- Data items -
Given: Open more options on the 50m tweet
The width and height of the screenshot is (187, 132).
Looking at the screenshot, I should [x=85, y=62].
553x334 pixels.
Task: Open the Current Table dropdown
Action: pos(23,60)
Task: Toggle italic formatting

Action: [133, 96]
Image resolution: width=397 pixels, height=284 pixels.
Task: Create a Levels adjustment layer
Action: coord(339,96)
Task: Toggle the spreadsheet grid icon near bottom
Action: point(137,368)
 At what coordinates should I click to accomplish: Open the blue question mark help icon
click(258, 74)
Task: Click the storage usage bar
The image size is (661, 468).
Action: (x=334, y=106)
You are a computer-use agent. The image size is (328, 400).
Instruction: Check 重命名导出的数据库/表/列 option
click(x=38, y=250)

* * *

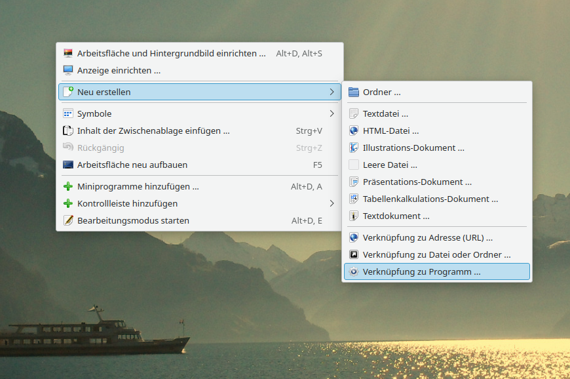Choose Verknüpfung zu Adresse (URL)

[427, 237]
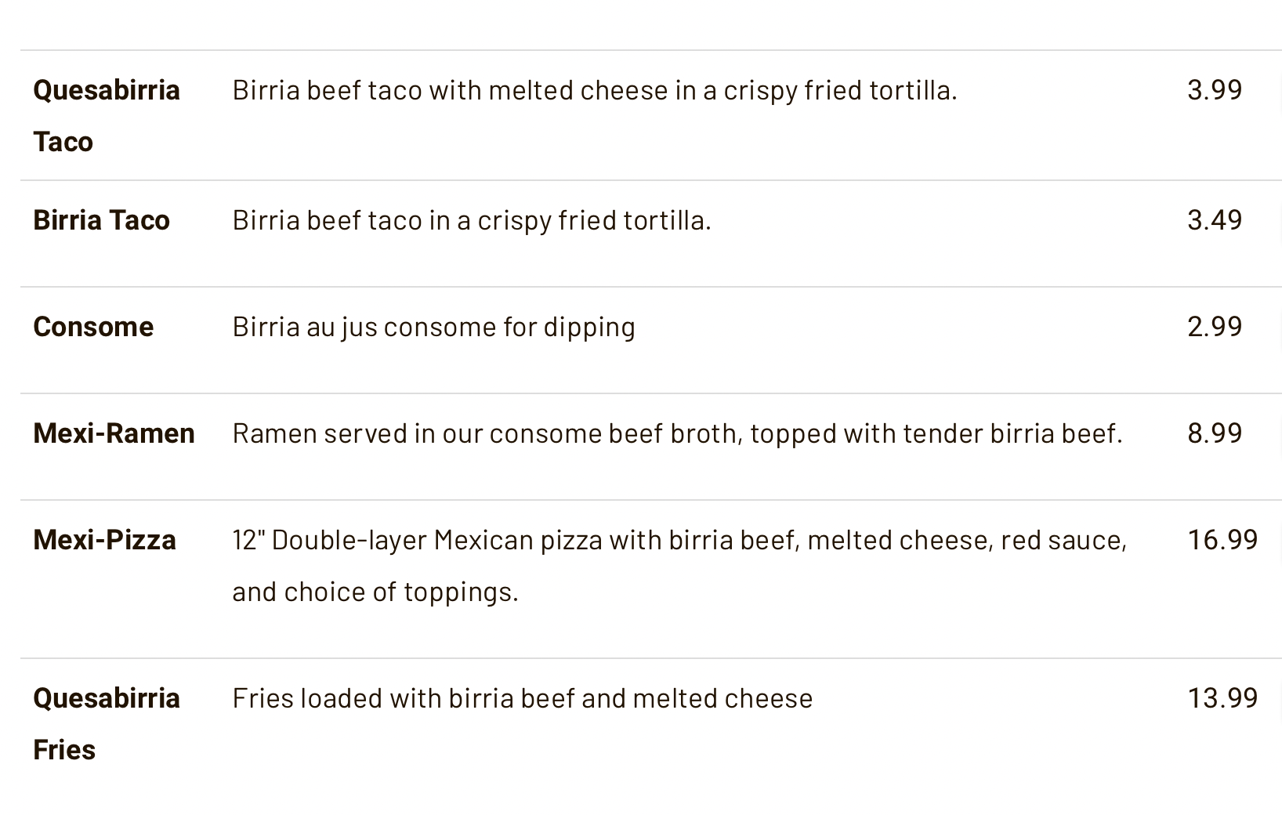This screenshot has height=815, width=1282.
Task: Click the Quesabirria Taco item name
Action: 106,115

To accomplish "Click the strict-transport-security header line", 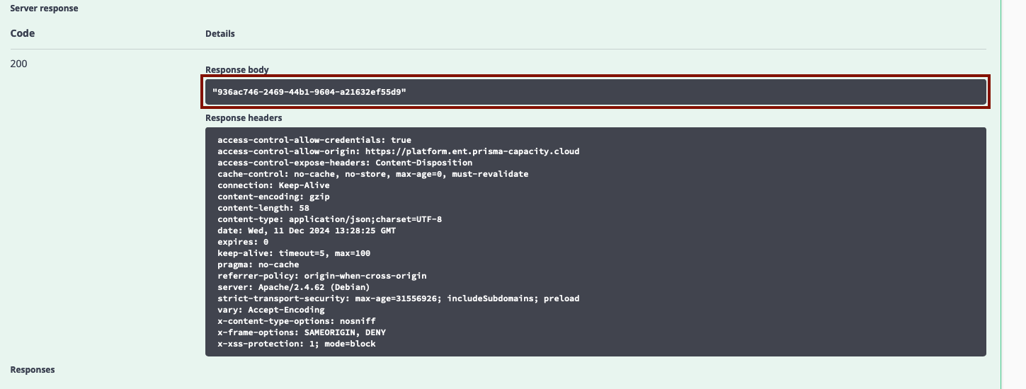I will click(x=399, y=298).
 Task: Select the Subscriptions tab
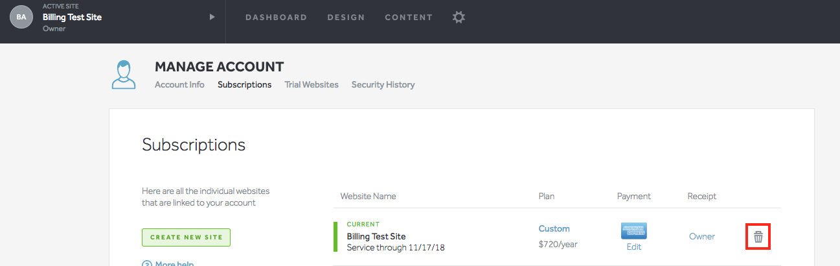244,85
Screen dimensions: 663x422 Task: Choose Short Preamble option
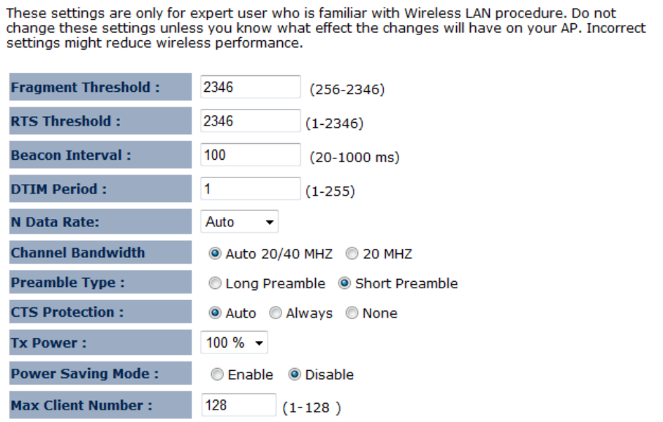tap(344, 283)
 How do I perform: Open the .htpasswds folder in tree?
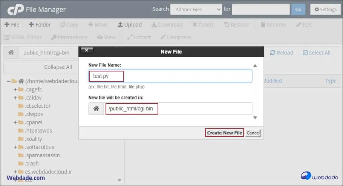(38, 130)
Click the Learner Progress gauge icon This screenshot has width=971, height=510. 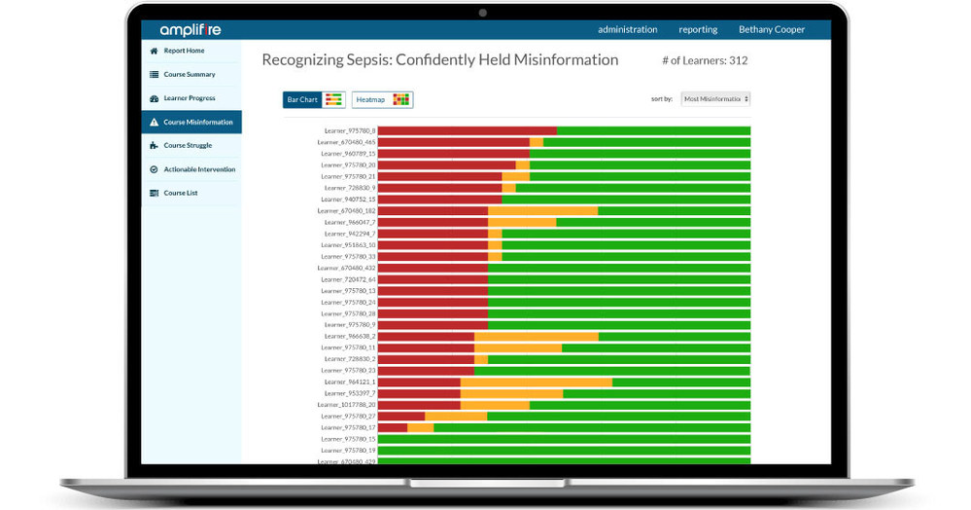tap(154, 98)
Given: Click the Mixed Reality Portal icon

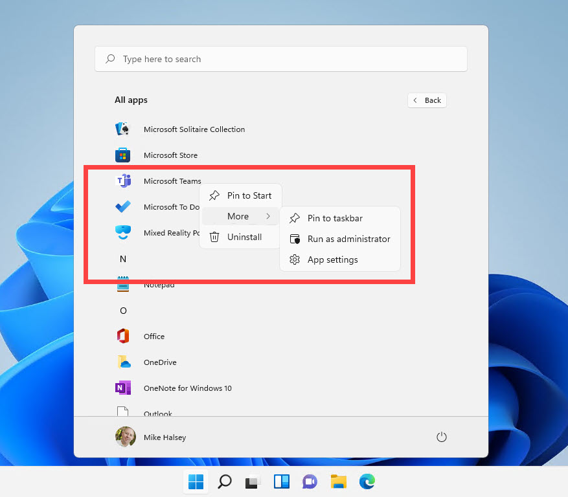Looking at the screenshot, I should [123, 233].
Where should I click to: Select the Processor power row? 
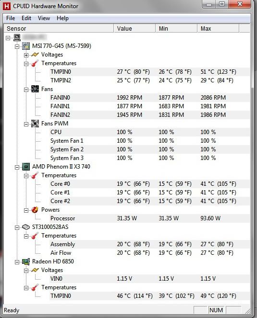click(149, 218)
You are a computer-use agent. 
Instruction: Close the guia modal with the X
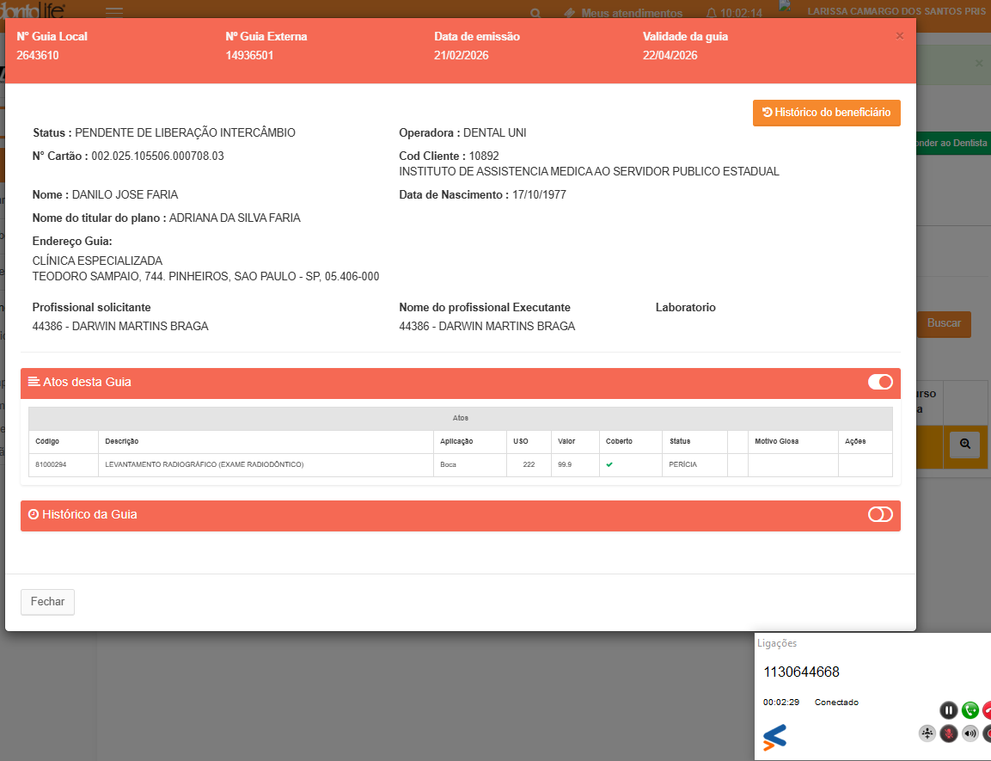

- WHAT TO WORK ON -
In the lines above, find each one with "computer" and list it.

- RESULT OF THIS EXERCISE -
You are a computer-use agent. The image size is (328, 400).
You are a computer-use agent. 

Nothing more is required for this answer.